Task statement
Since only part of the material below is wanted, output exactly the lines from the one with "The width and height of the screenshot is (640, 640)." up to and including the one with "Viewport: 1401px width, 800px height.".
(Records for this task Opens)
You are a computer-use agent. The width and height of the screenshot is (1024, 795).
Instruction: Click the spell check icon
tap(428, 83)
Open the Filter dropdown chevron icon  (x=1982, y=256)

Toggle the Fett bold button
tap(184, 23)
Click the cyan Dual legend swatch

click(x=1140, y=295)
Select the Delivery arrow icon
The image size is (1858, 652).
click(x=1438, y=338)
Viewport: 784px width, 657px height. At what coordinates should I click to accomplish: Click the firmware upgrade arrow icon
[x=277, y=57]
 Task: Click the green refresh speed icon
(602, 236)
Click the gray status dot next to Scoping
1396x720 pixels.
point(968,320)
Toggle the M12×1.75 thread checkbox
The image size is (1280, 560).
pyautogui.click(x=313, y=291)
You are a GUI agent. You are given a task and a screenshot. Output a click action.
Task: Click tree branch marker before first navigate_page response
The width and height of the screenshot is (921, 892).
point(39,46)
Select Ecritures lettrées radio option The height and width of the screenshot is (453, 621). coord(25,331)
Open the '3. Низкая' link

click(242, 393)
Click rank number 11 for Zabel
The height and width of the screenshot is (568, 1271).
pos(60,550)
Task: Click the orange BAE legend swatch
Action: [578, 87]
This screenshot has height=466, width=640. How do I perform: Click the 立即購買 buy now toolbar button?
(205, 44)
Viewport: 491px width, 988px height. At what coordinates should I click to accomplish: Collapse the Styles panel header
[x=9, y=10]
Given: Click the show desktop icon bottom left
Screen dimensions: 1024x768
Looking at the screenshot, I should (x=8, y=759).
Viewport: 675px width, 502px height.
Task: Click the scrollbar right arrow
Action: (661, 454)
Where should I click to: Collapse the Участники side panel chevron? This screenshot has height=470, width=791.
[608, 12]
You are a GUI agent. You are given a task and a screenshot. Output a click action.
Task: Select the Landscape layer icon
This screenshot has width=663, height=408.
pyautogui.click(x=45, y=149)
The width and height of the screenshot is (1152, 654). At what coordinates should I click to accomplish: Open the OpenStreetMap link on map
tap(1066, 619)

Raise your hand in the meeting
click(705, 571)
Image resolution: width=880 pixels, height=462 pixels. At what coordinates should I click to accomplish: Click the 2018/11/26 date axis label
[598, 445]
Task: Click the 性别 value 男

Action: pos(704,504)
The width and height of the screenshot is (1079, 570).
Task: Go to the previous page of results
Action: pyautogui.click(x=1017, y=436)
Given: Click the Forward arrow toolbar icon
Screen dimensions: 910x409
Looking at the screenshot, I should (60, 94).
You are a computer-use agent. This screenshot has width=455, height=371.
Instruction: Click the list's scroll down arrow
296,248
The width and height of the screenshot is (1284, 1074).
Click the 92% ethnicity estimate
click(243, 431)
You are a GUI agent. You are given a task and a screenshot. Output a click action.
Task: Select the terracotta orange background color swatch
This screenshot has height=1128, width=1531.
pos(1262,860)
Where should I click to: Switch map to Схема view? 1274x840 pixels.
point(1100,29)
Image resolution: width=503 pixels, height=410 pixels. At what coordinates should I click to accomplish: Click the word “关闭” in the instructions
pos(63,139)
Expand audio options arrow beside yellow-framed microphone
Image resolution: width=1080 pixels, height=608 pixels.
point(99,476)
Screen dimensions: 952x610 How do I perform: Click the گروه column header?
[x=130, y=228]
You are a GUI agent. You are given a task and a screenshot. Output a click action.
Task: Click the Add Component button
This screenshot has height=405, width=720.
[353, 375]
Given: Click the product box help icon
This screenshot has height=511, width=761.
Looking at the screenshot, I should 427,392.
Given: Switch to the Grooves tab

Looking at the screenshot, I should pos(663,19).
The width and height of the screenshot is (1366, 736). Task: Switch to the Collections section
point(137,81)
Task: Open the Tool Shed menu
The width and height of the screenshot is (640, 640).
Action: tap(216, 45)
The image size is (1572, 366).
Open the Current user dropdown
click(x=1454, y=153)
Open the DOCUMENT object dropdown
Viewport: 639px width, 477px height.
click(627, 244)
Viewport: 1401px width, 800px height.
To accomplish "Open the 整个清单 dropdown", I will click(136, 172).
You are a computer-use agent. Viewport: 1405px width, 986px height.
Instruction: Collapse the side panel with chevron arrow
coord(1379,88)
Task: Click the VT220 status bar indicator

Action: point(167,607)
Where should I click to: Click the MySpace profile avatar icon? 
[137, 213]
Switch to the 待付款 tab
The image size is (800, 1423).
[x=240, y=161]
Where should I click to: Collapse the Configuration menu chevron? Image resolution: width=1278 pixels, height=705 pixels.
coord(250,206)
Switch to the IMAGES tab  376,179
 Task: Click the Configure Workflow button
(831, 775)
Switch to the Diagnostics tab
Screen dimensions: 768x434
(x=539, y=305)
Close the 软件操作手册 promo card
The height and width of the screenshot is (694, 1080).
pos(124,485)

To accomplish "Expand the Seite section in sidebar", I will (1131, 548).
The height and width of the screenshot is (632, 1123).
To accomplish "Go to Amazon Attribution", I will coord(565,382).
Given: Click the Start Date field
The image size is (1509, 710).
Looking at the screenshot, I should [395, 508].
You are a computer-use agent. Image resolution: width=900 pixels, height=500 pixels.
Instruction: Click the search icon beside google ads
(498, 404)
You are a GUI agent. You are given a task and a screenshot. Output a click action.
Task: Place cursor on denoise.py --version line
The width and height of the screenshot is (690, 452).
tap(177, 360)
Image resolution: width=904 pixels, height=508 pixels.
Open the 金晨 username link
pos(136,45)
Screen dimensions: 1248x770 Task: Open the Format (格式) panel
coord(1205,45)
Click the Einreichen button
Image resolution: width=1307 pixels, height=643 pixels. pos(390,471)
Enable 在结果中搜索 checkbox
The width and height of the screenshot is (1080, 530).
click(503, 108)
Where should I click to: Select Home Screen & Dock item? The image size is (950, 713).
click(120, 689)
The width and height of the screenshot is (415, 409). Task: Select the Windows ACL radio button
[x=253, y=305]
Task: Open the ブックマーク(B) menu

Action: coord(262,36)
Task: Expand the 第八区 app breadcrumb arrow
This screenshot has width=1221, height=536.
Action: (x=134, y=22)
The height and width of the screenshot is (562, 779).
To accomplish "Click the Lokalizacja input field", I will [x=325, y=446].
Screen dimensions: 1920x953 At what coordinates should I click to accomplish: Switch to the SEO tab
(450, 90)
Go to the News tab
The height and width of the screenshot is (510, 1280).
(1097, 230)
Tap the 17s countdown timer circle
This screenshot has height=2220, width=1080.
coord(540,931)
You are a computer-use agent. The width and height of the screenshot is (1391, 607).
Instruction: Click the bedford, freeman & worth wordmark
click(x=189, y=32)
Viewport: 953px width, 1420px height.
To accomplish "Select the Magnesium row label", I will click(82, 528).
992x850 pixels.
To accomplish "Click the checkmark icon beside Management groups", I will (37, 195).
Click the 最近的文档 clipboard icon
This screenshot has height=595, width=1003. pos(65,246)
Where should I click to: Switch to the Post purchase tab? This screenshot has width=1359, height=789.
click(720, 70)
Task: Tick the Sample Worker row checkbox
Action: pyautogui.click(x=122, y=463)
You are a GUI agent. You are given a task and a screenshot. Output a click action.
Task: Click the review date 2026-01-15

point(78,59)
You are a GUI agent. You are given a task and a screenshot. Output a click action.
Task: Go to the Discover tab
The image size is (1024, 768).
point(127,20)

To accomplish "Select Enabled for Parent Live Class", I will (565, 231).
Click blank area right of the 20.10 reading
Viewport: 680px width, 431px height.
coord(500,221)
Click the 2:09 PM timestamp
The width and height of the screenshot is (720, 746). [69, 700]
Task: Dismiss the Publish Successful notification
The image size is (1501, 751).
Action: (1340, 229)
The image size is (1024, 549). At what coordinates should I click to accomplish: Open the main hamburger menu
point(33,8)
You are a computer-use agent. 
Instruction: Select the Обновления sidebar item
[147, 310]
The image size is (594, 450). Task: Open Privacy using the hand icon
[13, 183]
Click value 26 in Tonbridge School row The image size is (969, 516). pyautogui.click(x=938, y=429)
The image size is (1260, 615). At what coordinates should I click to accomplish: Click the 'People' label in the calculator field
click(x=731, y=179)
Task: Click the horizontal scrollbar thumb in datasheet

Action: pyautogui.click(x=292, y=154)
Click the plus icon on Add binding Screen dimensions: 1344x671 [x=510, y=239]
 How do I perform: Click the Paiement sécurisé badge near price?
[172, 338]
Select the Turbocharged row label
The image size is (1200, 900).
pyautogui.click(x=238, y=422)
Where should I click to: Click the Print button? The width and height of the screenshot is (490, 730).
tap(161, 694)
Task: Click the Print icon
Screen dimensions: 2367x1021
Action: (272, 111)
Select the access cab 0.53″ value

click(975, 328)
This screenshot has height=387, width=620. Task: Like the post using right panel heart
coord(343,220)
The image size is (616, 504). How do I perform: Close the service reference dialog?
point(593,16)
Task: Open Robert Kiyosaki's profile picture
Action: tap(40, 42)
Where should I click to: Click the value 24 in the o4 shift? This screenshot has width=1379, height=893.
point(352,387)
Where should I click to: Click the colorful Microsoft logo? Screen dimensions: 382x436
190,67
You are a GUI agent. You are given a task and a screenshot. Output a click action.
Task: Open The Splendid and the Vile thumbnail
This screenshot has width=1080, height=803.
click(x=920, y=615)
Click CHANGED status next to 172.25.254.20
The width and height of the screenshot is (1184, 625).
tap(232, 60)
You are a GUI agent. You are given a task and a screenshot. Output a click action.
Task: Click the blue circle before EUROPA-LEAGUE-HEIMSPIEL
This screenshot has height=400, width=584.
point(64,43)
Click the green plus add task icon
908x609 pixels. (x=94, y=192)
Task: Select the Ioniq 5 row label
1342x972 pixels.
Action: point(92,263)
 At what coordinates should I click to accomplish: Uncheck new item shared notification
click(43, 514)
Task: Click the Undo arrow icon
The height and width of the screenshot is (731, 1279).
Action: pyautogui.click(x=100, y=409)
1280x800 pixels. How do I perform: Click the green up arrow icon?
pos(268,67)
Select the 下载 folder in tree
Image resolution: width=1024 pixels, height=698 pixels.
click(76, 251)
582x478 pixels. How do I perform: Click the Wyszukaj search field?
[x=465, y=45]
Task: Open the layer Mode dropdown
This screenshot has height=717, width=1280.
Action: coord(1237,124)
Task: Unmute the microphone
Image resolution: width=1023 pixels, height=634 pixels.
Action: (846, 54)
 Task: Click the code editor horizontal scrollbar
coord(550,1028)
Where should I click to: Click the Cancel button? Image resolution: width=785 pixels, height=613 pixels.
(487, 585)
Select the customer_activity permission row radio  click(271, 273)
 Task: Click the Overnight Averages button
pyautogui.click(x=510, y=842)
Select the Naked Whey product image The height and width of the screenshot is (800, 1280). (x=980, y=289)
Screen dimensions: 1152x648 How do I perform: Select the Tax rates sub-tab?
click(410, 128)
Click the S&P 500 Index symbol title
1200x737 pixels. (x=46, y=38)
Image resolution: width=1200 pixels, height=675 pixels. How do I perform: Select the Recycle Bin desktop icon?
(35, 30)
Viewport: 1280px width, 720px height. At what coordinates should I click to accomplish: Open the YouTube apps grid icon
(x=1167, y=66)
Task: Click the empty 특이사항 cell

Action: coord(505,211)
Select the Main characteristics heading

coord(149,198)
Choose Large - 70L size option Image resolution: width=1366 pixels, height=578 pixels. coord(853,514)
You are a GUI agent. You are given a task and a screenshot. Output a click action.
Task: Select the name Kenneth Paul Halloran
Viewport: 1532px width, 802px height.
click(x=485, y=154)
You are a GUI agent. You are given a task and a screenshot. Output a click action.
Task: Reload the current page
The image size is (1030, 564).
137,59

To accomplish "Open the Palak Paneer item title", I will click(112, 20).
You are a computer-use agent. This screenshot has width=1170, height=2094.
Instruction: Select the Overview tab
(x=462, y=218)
(Records for this task Closes)
Worked solution
The width and height of the screenshot is (640, 640).
Action: tap(216, 45)
The image size is (1572, 366).
Open the Current user dropdown
click(x=1454, y=153)
Open the DOCUMENT object dropdown
Viewport: 639px width, 477px height.
click(627, 244)
Viewport: 1401px width, 800px height.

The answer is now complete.